Gorion treasured his two daughters, a huge change for a lifelong bachelor. He found the adorable little girls also made it easy to find willing helpers around the Keep. They both proved to be easy going and good natured. He wondered at that too, so strange for their background. The other Bhaalspawn in Candlekeep, Imoen had a little more of the troublemaker in her. But she wasn’t any sort of “bad seed” either. Also a good thing, since there were so few children in Candlekeep, all three got along wonderfully.
As they grew, Beryl proved to be studious and a deep thinker. Saffron was more high energy and physically active. Beryl also took more of an interest in her Halfling heritage, and chose to become a Horn Guard of Yondalla. That is, a cleric of a Halfling deity. Saffron took to swords. Her size and strength limited her to Short Swords, but she was quick and seemed to delight in her blades. But both girls remained good at heart, all the way through as far as Gorion could tell.

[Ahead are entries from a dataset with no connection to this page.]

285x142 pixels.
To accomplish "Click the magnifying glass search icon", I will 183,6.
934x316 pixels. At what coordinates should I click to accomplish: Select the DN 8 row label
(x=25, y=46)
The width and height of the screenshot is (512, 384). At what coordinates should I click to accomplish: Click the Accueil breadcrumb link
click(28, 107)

20 years of peace passed. Beryl and Saffron grew to be cute, beautiful, good natured, and cute. But then, maybe Gorion was biased. When strangers in the keep began asking questions about them Gorion was worried. It was hard to hide two cute and friendly Halflings who wanted to meet everyone. And they were the only Halflings in Candlkeep. So Gorion knew it was time to relocate his small family. He would try to slip them all out at night and sent word to meet up with some friends at the Friendly Arms Inn. Maybe a Halfling village would work better? Or a bigger city?
Beryl
Beryl is the older of the twin Halflings Gorion rescued from the Bhaal Cult. By their mystical means, the cultists had determined Beryl had a particularly potent share of the Bhaal essence and was to be sacrificed first. Gorion knew none of that, but rescued the fussing child from the altar.

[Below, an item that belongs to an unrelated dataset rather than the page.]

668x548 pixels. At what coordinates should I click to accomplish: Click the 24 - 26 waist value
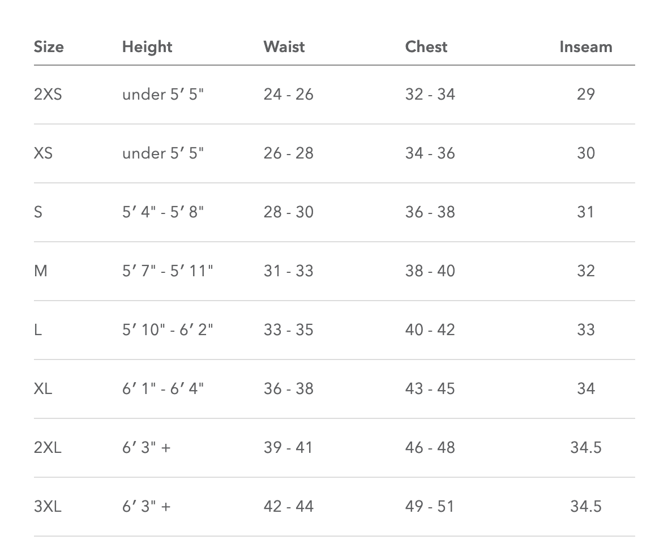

Quite surprising, Beryl grew to be a generous and kind hearted young woman. She has an extraordinary gift for encouraging others. As a child, she had the irrepressible energy and spirit of playfulness one would expect. Especially in a Halfling child. But even then, Beryl also had a seriousness and studiousness about her. She loves learning and she loves time with Candlekeep’s massive number of books. Learning about her own heritage came to be a part of that study; but it was purely the Halfling part of her heritage. She has no knowledge (or apparent interest) of the darker things of Faerun. And she was delighted to discover how her kind so often lives in close partnership with the bigger races of the world. Especially living closely with Humans, Elves and Dwarves. So it was from that sense of helping and community that she became a Horn Guard of Yondalla.
Beryl has loved her life growing up in Candlekeep. She adored her adoptive father Gorion, her twin sister Saffron, and her always close friend Imoen. As the only three children in Candlekeep for many years they played and grew together, as close as any family.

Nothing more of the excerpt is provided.